Suppose we have an $n$-dimensional pseudo-Riemmanian manifold $(M,g)$ on which a connected Lie group $G$ acts isometrically (I am most interested in the Lorentzian case if it matters). Suppose that the orbits of $G$ foliate $M$.
Are there general conditions such that we can choose local flat coordinates $(x^a,y^i)$, with $x^a$ ($a,b=1,2,\cdots,k$) parameterizing the leaves of the foliations, and with the leaves of the foliation determined by $y^i = c^i$ for constants $c^i$ ($i,j=k+1,\cdots,n$), such that the metric is locally a warped product of the form $$ds^2 = g_{ij}(y)dy^i\,dy^j + f(y)\tilde{g}_{ab}(x)dx^a\,dx^b?$$
Some motivation for the question. In general relativity, metrics of such types are often studied. For example, the Schwarzchild metric $$ds^2 = -\left(1-\frac{2M}{r}\right)dt^2 + \left(1-\frac{2M}{r}\right)^{-1} + r^2\left(d\theta^2 + \sin^2\theta\ d\phi^2\right),$$ among others, is of the above type.
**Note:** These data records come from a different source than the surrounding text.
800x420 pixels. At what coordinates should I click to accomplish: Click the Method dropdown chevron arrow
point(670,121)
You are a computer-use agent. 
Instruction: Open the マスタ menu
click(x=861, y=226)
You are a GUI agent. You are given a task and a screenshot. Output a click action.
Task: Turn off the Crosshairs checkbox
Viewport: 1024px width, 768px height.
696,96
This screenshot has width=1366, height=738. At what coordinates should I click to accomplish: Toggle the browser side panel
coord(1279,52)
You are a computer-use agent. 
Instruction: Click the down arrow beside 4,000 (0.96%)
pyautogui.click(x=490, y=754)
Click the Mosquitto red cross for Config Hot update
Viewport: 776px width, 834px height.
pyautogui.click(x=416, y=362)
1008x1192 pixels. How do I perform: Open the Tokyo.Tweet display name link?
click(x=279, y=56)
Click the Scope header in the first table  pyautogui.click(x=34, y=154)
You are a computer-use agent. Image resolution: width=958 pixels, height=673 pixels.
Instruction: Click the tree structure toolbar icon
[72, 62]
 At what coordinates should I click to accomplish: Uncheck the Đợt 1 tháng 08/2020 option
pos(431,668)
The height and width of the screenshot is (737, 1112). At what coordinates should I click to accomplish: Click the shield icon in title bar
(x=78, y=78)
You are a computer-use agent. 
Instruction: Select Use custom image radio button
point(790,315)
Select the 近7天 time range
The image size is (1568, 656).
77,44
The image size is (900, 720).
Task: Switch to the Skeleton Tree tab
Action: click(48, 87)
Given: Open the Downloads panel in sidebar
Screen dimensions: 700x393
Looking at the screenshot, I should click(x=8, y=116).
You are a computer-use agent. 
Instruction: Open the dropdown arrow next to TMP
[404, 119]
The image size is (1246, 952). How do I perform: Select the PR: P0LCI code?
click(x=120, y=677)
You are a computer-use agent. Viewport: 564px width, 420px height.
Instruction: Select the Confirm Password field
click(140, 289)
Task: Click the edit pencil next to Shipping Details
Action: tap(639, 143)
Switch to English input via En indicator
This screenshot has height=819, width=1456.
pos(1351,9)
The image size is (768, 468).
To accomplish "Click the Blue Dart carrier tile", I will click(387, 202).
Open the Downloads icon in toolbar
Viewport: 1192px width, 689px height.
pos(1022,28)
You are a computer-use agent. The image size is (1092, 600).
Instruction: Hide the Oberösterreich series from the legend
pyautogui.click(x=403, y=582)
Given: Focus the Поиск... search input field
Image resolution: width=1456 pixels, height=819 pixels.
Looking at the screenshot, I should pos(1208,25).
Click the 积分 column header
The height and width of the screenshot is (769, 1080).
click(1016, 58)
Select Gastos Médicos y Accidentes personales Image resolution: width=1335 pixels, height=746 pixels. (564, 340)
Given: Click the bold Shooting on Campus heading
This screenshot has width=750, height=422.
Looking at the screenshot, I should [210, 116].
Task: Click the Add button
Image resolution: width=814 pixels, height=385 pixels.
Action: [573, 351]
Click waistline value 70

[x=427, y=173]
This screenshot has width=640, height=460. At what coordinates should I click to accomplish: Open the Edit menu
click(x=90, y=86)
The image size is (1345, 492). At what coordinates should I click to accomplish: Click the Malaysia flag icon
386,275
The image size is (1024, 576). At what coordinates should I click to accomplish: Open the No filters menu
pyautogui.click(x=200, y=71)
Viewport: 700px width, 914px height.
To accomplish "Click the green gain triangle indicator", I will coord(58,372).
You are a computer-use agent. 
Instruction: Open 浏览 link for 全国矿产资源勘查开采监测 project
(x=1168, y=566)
In general, one can show that a (spatially) spherically symmetric (Lorentzian) metric takes the form $$ds^2 = -A(r,t) dt^2 + B(r,t) dr^2 + C(r,t)dr\,dt + D(r,t)\left(d\theta^2 + \sin^2\theta\ d\phi^2\right).$$ I would be very happy to see a rigorous derivation of the above fact. All of the arguments I've seen so far are by physicists and are largely heuristic. Why can we choose coordinates $(t,r,\theta,\phi)$ such that the metric takes the above form?
I am also interested in generalizations of the above fact, which is the special case of the metric in a manifold foliated by (space-like) $SO(3)$ orbits. Can it be generalized to other Lie groups? If so, how? And under what conditions?